The reach of the Haitian cholera outbreak was more than any single country’s surveillance system can map, but Twitter’s global reach could potentially lend a hand in mapping out hot spots and track disease spread.

Twitter’s tricky terminology

Twitter’s usage in monitoring chronic diseases had also been studied. One difficulty in using Twitter to study diseases is how to identify disease terminologies accurately within Twitter’s colloquial lexicon. A study conducted by Weeg and colleagues published in the Journal of Medical internet Research in 2015 found mild correlations between Twitter mentions and prevalence of certain diseases, but the correlations are not so straight forward and vary largely depending on the disease; certain diseases are better tracked via Twitter than others.

For example, measuring disease frequency of “heart attacks” can be difficult as the terminology is often used in ways not related to the actual medical condition, such as when a person tweets “I can’t believe I saw my ex, it almost gave me a heart attack.” Similarly, the “stroke” terminologies only referred to the actual medical condition 22% of the time.

Diabetes, however, is a disease that can be tracked more easily via Twitter, as the researchers found that 98% of tweets containing the word “diabetes” referred to the medical condition. For diseases that have high terminology ambiguity, higher correlation with prevalence can be obtained with human-aided adjustments. Difficulties with terminology ambiguity mean the process is going to be difficult to automate through search algorithms.

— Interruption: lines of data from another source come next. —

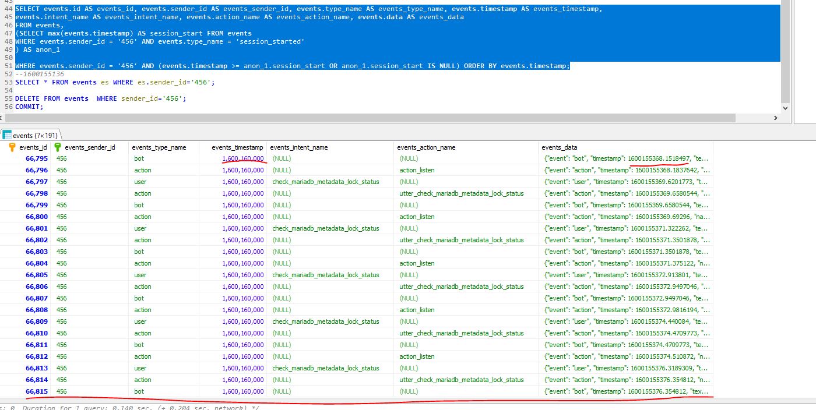
Task: Click the green key icon beside events_sender_id header
Action: (57, 147)
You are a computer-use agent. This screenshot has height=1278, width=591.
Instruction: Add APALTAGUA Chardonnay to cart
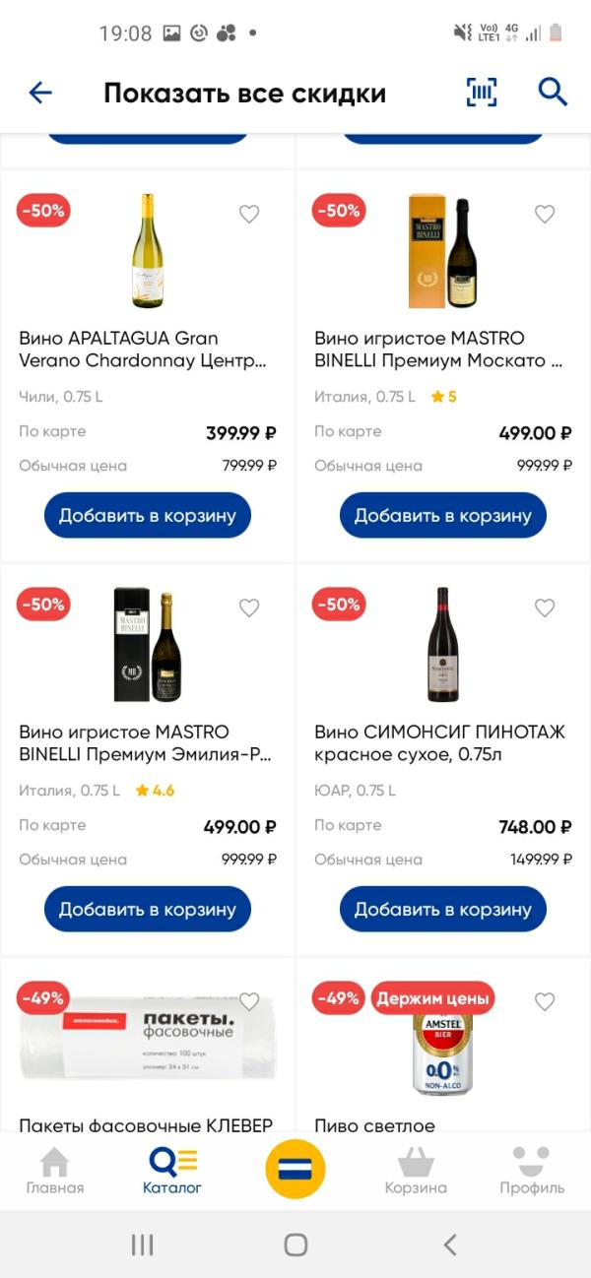148,516
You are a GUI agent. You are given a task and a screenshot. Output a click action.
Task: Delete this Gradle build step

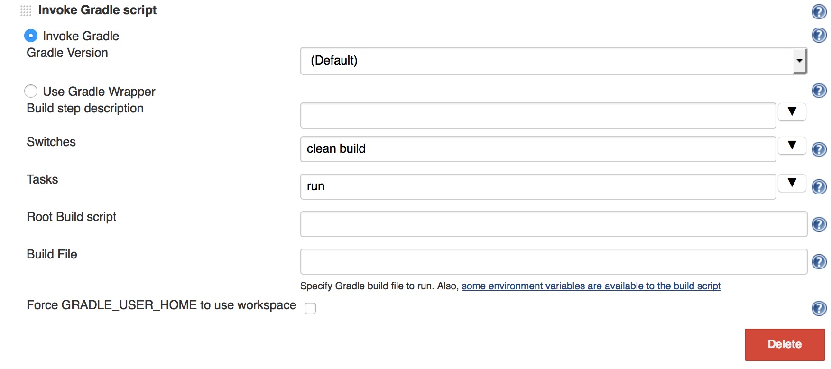[785, 344]
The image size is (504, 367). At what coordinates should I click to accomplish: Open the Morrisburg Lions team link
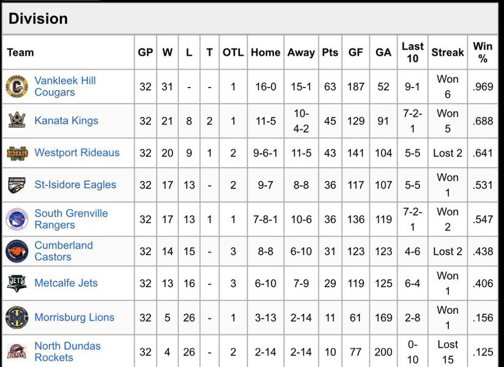click(x=75, y=317)
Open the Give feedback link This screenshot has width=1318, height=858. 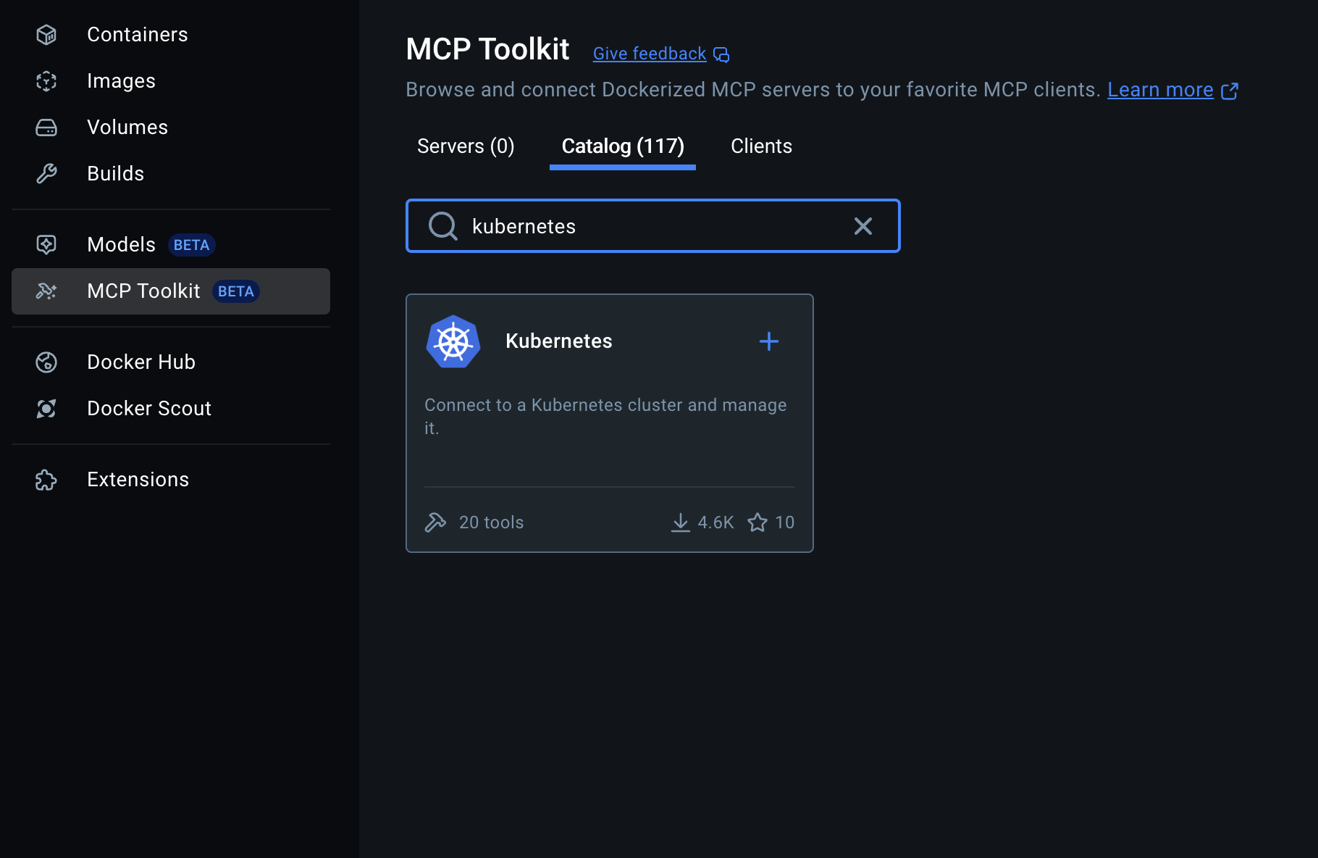[x=649, y=53]
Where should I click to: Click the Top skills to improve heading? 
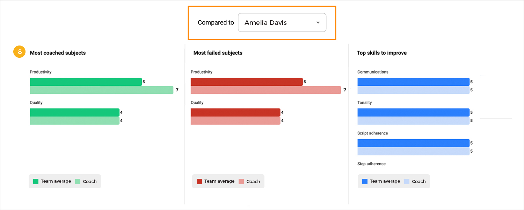(381, 53)
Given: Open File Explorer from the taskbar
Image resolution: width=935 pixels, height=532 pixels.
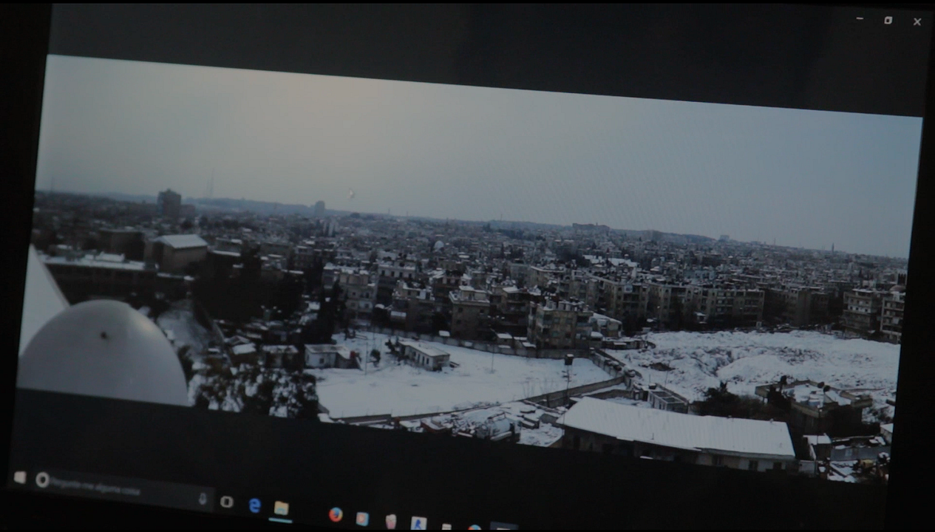Looking at the screenshot, I should point(281,508).
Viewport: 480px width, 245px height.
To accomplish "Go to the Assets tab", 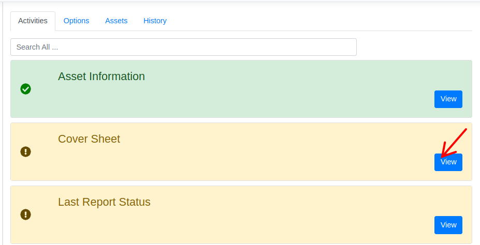I will click(117, 21).
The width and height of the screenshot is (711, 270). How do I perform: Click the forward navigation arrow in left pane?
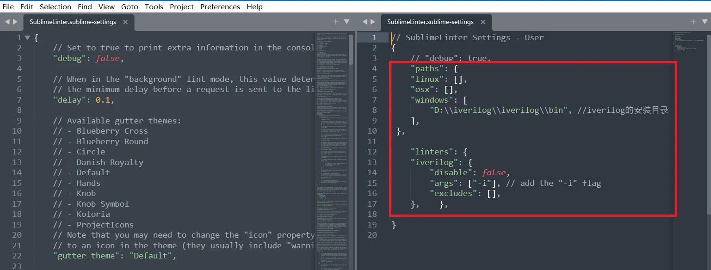15,21
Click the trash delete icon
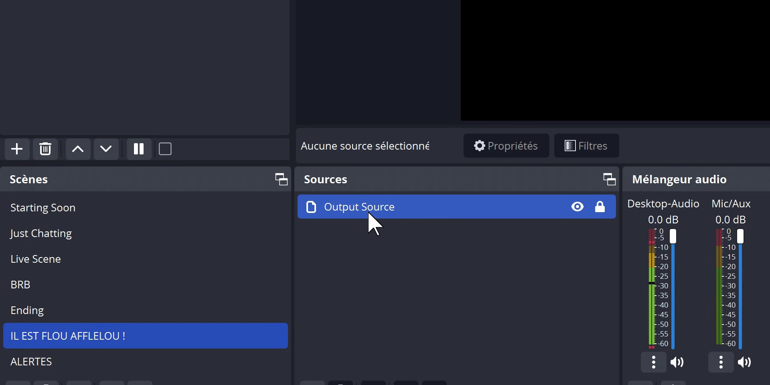The width and height of the screenshot is (770, 385). click(x=45, y=149)
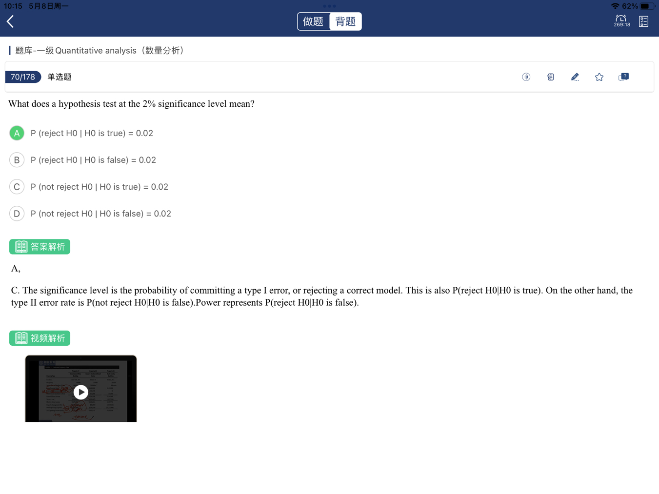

While the most traditional way to use Twitter in healthcare is to disseminate healthcare information, spread disease awareness, and marketing, several recent epidemiology studies have found new uses for Twitter. However, we are still far from being able to use Twitter effectively in disease trend research, and most of past studies are done with English Tweets only. Twitter had 326 million monthly active users as of Q3 in 2018 and roughly 79% are based outside the US, making it an important data source both in terms of size and geographical spread. More research is needed to refine methodology and to see if the same methodology is applicable on a global scale in non-English speaking regions.